Personal information
- Nationality: Norwegian
- Born: 24 November 1900 Skien, Vestfold og Telemark, Norway
- Died: 6 September 1978 (aged 77) Nes, Sauherad, Vestfold og Telemark, Norway
- Height: 188 cm (6 ft 2 in)
- Weight: 92 kg (203 lb)

Sport
- Sport: Athletics
- Event: discus
- Club: Idrettslaget Hermod

= Ketil Askildt =

Norwegian discus thrower and Olympian

Kittil Halvorsen Askildt (24 November 1900 – 6 September 1978) was a Norwegian discus thrower who competed at the 1924 Summer Olympics.

== Career ==
At the 1924 Olympics Games, he finished fifth in the discus final with a throw of 43.40 metres. In addition he finished fifteenth in shot put. At the 1928 Summer Olympics he finished thirteenth in discus throw with 42.57 metres.

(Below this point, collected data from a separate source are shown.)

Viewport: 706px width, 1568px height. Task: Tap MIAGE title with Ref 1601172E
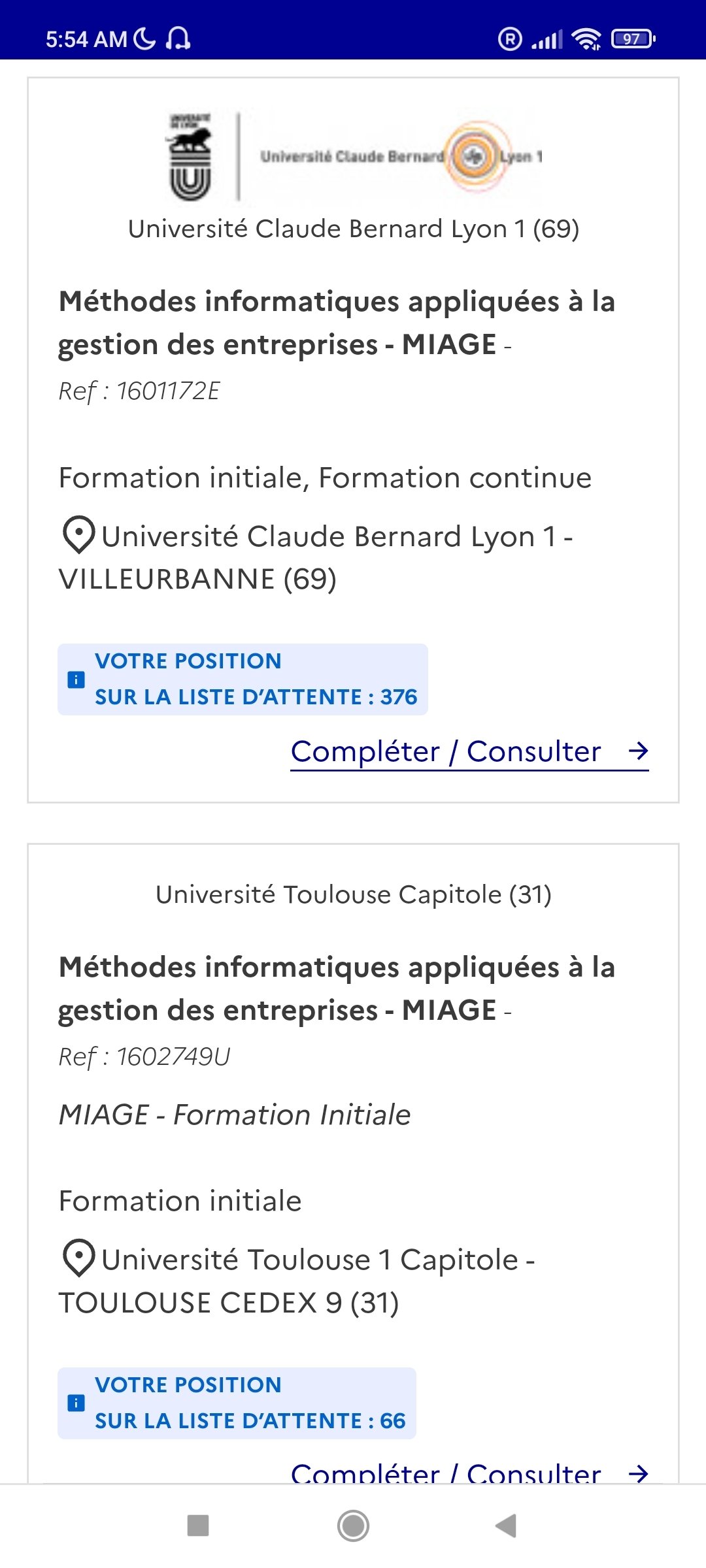337,323
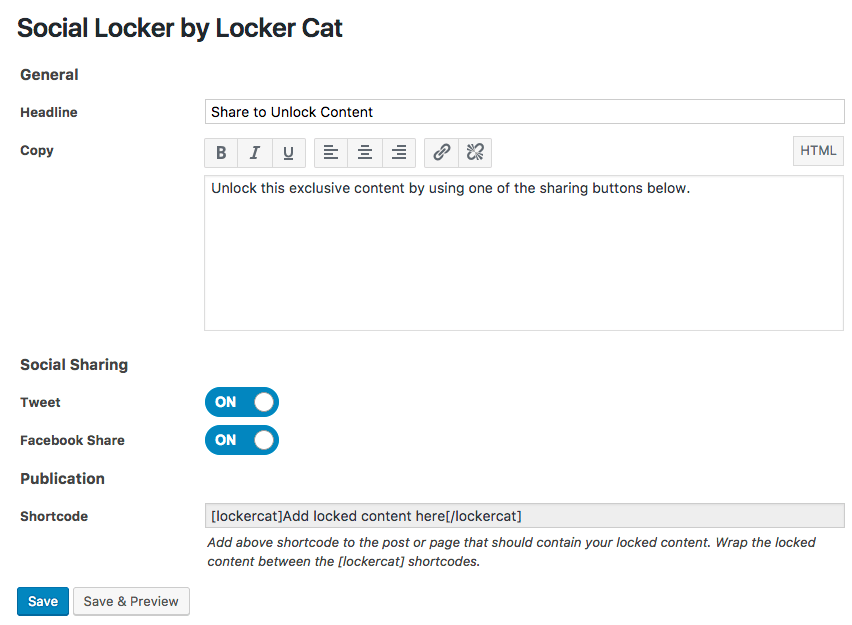Click the Tweet setting label
Image resolution: width=852 pixels, height=625 pixels.
tap(40, 402)
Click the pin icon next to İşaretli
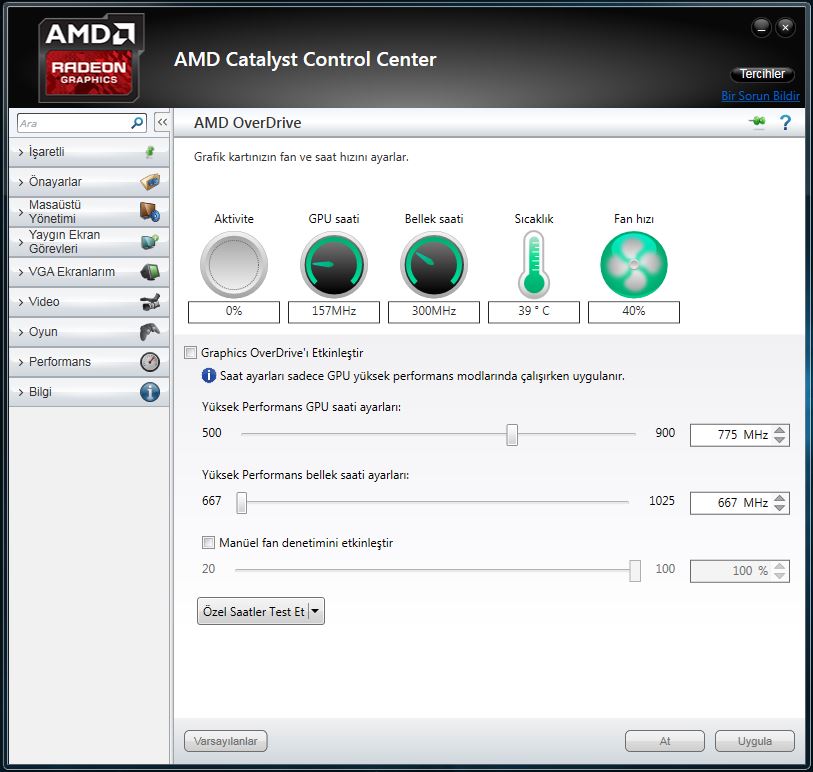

He became Norwegian champion in discus throw in the years 1925-1927, 1929-1930 and 1931-1933.

His personal best throw was 46.48, achieved in August 1926 on Bislett Stadion.

Askildt finished second behind Patrick Bermingham in the discus throw event at the British 1926 AAA Championships and third behind Jules Noël in the discus throw event at the British 1930 AAA Championships.